• [AIM]: Reproduce all of the data below, substituting "Window" for every occurrence of "Viewport" and leaving everything else unchanged.

** Begin **

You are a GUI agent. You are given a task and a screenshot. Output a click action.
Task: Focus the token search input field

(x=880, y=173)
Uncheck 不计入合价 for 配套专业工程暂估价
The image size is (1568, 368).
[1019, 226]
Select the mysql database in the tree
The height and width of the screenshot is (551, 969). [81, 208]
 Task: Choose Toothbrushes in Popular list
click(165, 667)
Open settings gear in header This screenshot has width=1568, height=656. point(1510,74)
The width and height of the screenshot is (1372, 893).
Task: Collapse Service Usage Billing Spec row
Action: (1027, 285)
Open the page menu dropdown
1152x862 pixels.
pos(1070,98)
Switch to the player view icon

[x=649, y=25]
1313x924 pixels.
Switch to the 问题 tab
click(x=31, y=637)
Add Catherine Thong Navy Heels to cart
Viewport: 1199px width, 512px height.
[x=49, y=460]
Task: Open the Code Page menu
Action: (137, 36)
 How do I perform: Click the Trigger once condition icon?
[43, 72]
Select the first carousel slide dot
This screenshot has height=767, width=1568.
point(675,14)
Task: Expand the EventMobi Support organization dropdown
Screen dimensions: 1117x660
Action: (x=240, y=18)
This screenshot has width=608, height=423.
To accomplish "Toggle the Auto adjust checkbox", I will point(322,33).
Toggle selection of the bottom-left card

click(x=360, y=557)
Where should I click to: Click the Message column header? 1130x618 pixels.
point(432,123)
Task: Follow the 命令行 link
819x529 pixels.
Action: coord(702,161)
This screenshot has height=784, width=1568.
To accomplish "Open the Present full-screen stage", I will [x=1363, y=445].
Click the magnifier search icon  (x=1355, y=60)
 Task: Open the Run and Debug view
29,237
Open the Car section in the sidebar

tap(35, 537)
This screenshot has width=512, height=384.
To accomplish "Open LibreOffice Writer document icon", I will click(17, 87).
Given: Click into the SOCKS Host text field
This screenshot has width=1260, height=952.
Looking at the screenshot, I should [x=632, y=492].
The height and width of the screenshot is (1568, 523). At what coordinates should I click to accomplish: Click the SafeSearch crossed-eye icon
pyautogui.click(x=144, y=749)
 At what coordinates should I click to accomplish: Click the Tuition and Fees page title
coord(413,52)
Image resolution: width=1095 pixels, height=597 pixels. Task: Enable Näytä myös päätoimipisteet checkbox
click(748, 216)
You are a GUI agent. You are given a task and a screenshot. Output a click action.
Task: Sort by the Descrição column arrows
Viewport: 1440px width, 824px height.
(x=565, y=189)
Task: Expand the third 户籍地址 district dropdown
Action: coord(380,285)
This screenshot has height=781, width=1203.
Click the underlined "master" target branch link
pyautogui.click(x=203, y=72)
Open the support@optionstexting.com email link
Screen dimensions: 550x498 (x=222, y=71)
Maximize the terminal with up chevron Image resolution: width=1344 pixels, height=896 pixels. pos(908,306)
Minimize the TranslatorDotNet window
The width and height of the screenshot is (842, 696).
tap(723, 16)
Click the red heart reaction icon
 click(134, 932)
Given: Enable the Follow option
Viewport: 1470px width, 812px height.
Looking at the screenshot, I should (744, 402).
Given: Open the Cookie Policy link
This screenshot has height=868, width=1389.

** End **

• [THE RESPONSE]:
You are a GUI agent. You are given a task and a screenshot. Output a click action.
Task: Focus the token search input field

(x=880, y=173)
Uncheck 不计入合价 for 配套专业工程暂估价
The image size is (1568, 368).
[1019, 226]
Select the mysql database in the tree
The height and width of the screenshot is (551, 969). [81, 208]
 Task: Choose Toothbrushes in Popular list
click(165, 667)
Open settings gear in header This screenshot has width=1568, height=656. point(1510,74)
The width and height of the screenshot is (1372, 893).
Task: Collapse Service Usage Billing Spec row
Action: (1027, 285)
Open the page menu dropdown
1152x862 pixels.
pos(1070,98)
Switch to the player view icon

[x=649, y=25]
1313x924 pixels.
Switch to the 问题 tab
click(x=31, y=637)
Add Catherine Thong Navy Heels to cart
Window: 1199px width, 512px height.
[x=49, y=460]
Task: Open the Code Page menu
Action: (137, 36)
 How do I perform: Click the Trigger once condition icon?
[43, 72]
Select the first carousel slide dot
This screenshot has height=767, width=1568.
point(675,14)
Task: Expand the EventMobi Support organization dropdown
Screen dimensions: 1117x660
Action: (x=240, y=18)
This screenshot has width=608, height=423.
To accomplish "Toggle the Auto adjust checkbox", I will point(322,33).
Toggle selection of the bottom-left card

click(x=360, y=557)
Where should I click to: Click the Message column header? 1130x618 pixels.
point(432,123)
Task: Follow the 命令行 link
819x529 pixels.
Action: coord(702,161)
This screenshot has height=784, width=1568.
To accomplish "Open the Present full-screen stage", I will [x=1363, y=445].
Click the magnifier search icon  (x=1355, y=60)
 Task: Open the Run and Debug view
29,237
Open the Car section in the sidebar

tap(35, 537)
This screenshot has width=512, height=384.
To accomplish "Open LibreOffice Writer document icon", I will click(17, 87).
Given: Click into the SOCKS Host text field
This screenshot has width=1260, height=952.
Looking at the screenshot, I should [x=632, y=492].
The height and width of the screenshot is (1568, 523). At what coordinates should I click to accomplish: Click the SafeSearch crossed-eye icon
pyautogui.click(x=144, y=749)
 At what coordinates should I click to accomplish: Click the Tuition and Fees page title
coord(413,52)
Image resolution: width=1095 pixels, height=597 pixels. Task: Enable Näytä myös päätoimipisteet checkbox
click(748, 216)
You are a GUI agent. You are given a task and a screenshot. Output a click action.
Task: Sort by the Descrição column arrows
Window: 1440px width, 824px height.
(x=565, y=189)
Task: Expand the third 户籍地址 district dropdown
Action: coord(380,285)
This screenshot has height=781, width=1203.
Click the underlined "master" target branch link
pyautogui.click(x=203, y=72)
Open the support@optionstexting.com email link
Screen dimensions: 550x498 (x=222, y=71)
Maximize the terminal with up chevron Image resolution: width=1344 pixels, height=896 pixels. pos(908,306)
Minimize the TranslatorDotNet window
The width and height of the screenshot is (842, 696).
tap(723, 16)
Click the red heart reaction icon
 click(134, 932)
Given: Enable the Follow option
Window: 1470px width, 812px height.
Looking at the screenshot, I should (744, 402).
Given: Open the Cookie Policy link
This screenshot has height=868, width=1389.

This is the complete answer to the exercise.